En 1937, une deuxième confédération générale des travailleurs tunisiens CGTT, se voulait une réincarnation de la première CGTT. En 1938, c’est Hédi Nouira qui en prit la direction suite à un conflit entre le parti et la confédération. Un an après, elle disparait une seconde fois.
ET comme il n’y a jamais deux sans trois, en 2011, une troisième CGTT vient d’être lancée, c’est ce qu’ont annoncé, mardi 2 février 2011, à Tunis, les membres du comité fondateur de ce nouveau syndicat.
Les intervenants ont indiqué, dans une conférence de presse, au siège de la confédération, à Tunis, que cette annonce marque l’entrée en activité effective l’organisation créée depuis quatre ans.
Ils ont fait remarquer que le lancement d’une nouvelle organisation syndicale contribue au développement de l’action syndicale en Tunisie et offre aux salariés la liberté de choisir leur syndicat.

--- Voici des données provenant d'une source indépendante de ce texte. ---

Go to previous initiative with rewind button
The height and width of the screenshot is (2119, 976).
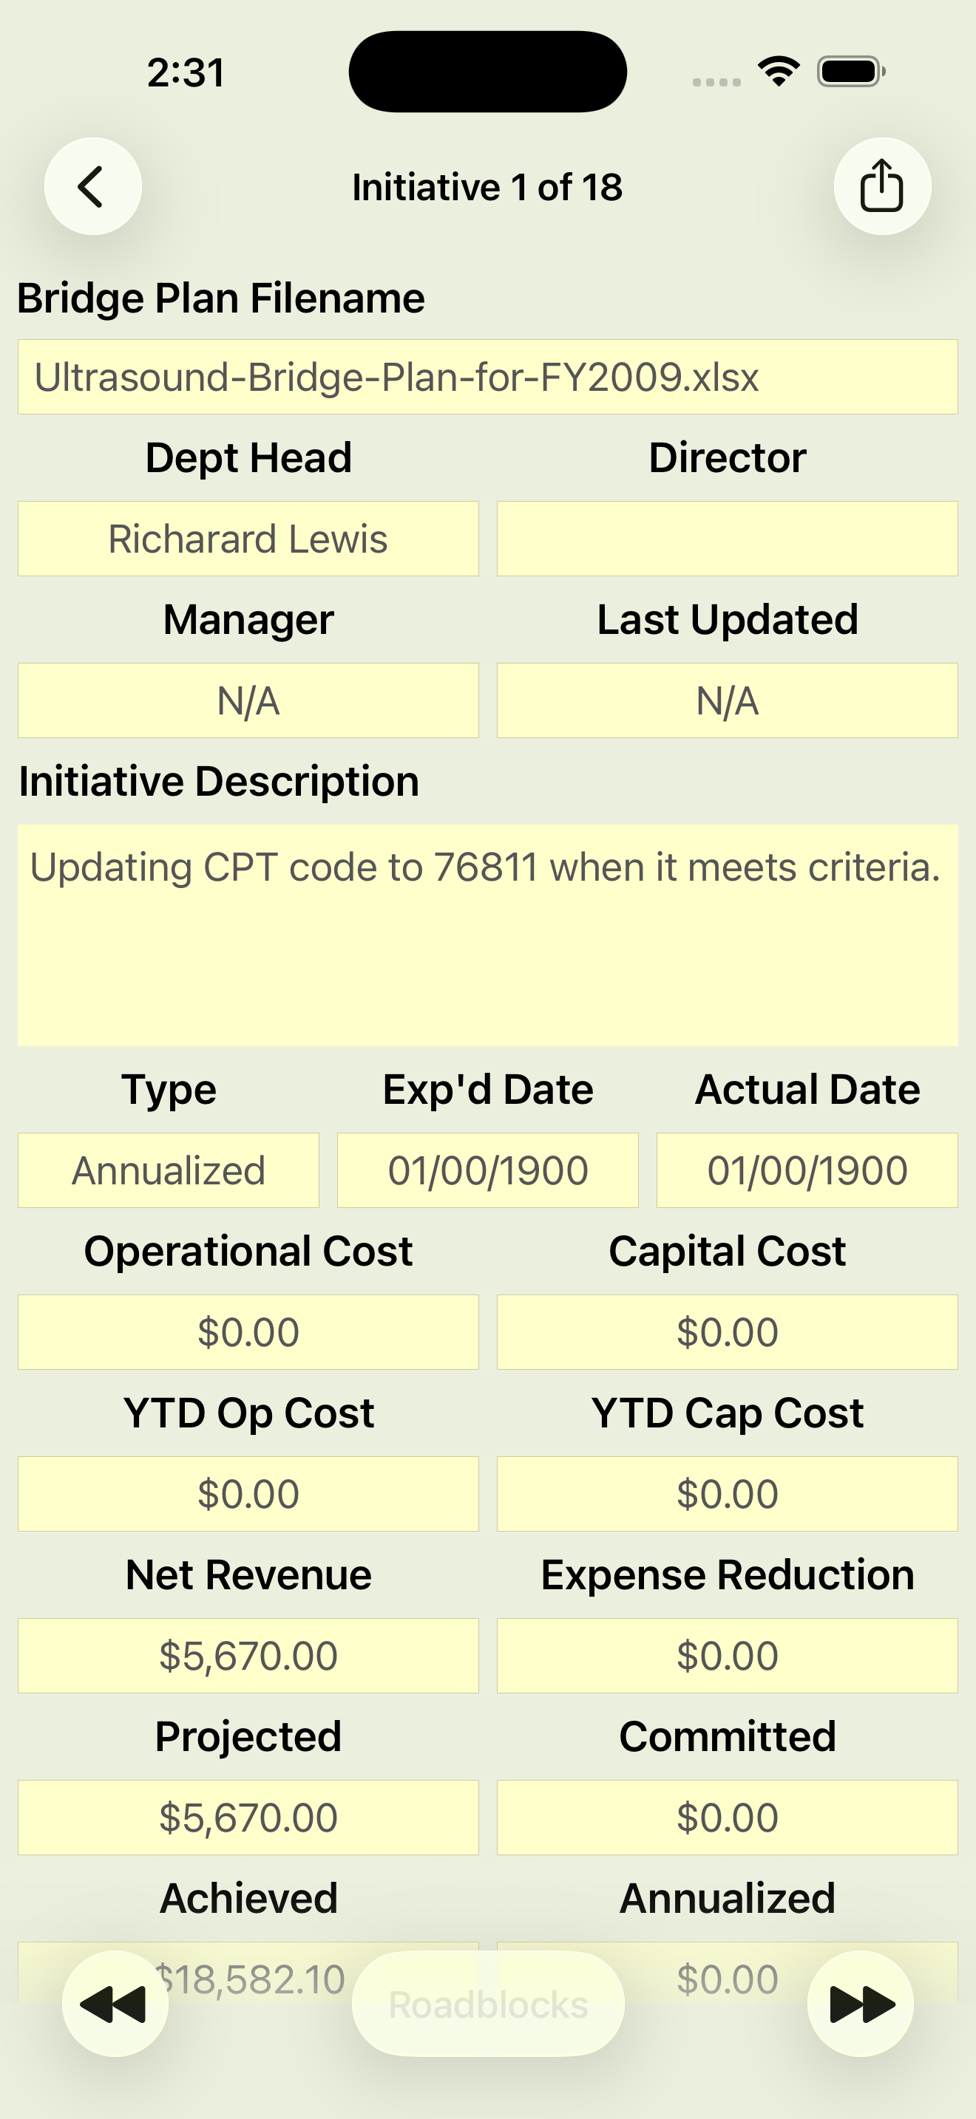(115, 2004)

Pour qu’il n’y ait pas de problèmes avec L’Union Générale Tunisienne du Travail (UGTT), les intervenants ont appelé à la conjugaison des efforts de tous les syndicalistes des différentes organisations syndicales afin de relever les principaux défis de l’action syndicale nationale : la défense des droits économiques et sociaux et la garantie d’un travail décent dans le cadre de la mise à niveau du système de production.

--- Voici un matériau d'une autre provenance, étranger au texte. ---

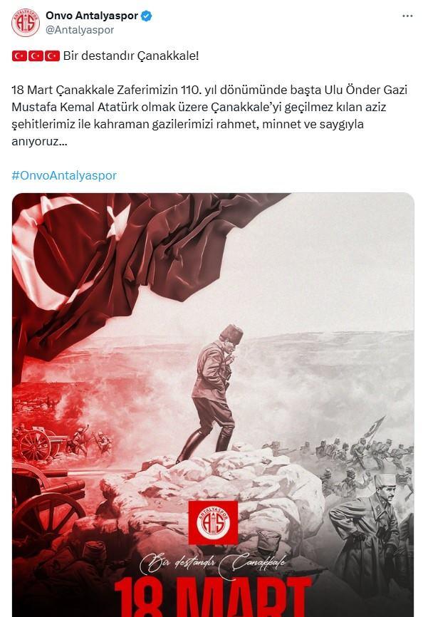Open the 18 Mart commemorative image
Screen dimensions: 423x617
point(213,405)
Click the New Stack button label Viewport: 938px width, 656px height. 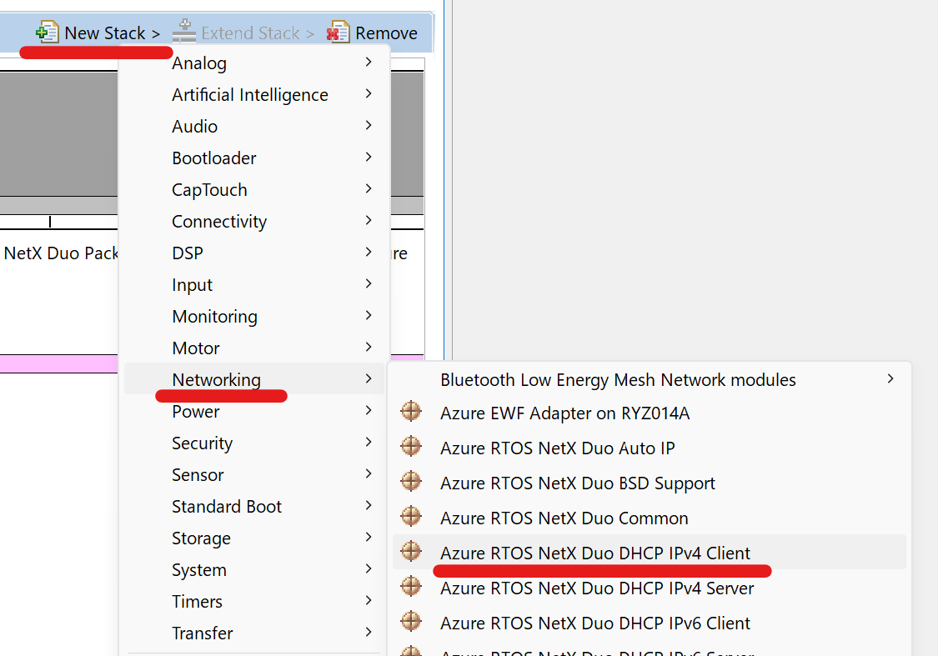pyautogui.click(x=105, y=33)
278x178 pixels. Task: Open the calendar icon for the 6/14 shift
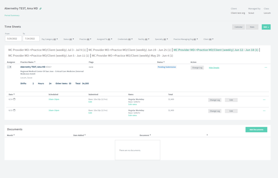pos(14,99)
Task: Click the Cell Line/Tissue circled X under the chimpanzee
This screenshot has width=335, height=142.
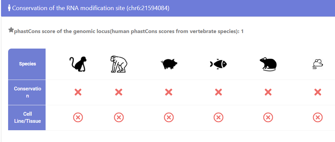Action: click(119, 117)
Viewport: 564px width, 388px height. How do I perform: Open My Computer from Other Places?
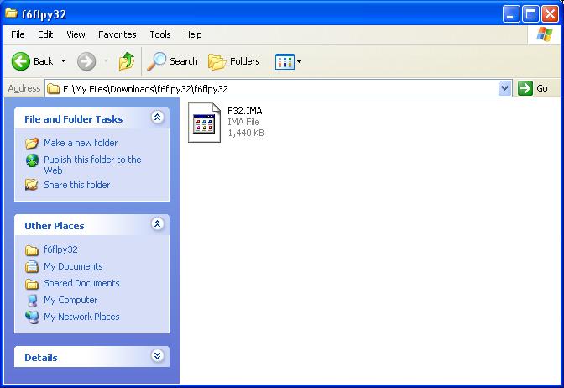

M. Habib Guiza, coordinateur général de la CGTT, a expliqué que le pluralisme syndical est garanti par la Constitution tunisienne dans son article 8, et reconnu dans le statut des syndicats, conformément au Code du travail.
Selon ses fondateurs, la CGTT tend à contribuer à la réforme de l’action syndicale et à la rénovation de ses méthodes de travail. Elle s’attache, également, au travail volontaire, à l’action sociale, aux études et à la formation.
La nouvelle organisation syndicale vise, par ailleurs, à défendre les droits sociaux essentiels des travailleurs, à participer aux mutations sociales et à défendre l’indépendance de l’action syndicale.